=== Data for this exercise ===

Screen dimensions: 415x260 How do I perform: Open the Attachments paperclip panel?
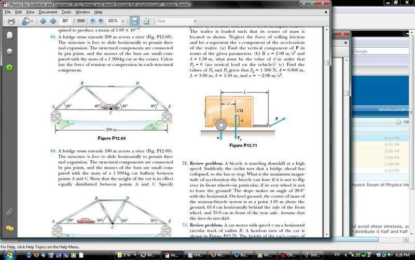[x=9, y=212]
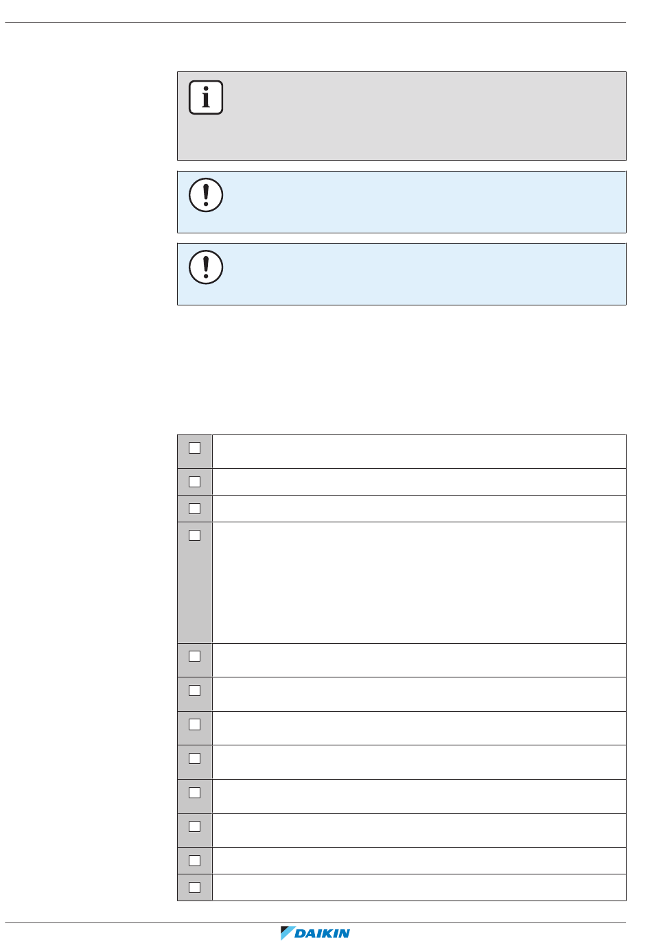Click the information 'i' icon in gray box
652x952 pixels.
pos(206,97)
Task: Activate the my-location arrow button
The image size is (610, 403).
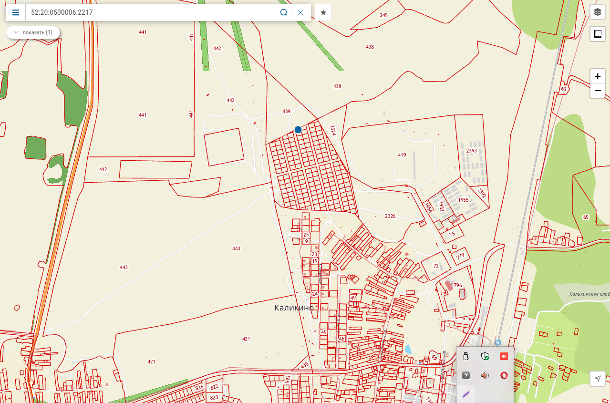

===
=== Data for this exercise ===

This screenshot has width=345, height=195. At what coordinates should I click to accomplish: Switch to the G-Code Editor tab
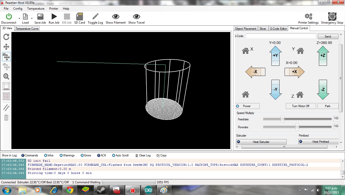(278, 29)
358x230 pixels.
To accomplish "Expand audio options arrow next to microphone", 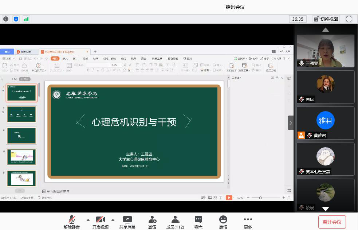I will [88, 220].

===
=== Data for this exercise ===

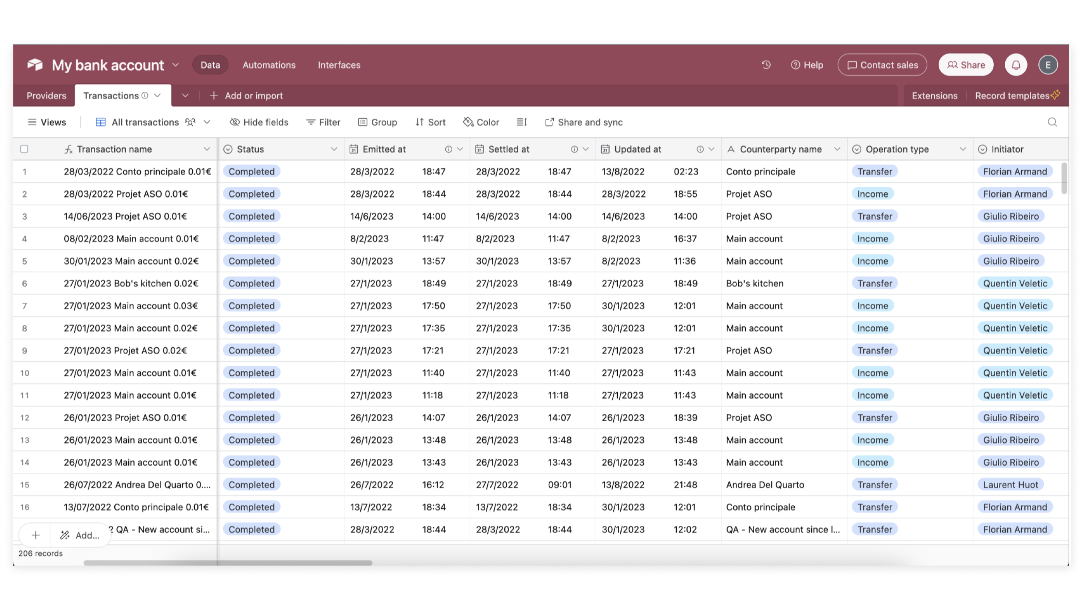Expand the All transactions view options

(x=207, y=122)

===

Goal of the exercise
"Screen dimensions: 415x260" marks the first line to copy, and "The image size is (610, 403)." marks the last. Repeat that stretch above exactly, with no pictures.

Output of the exercise
Screen dimensions: 415x260 How do I perform: Open the Attachments paperclip panel?
[x=9, y=212]
Click the information 'i' icon in gray box
652x952 pixels.
pos(206,97)
Task: Activate the my-location arrow button
The image size is (610, 403).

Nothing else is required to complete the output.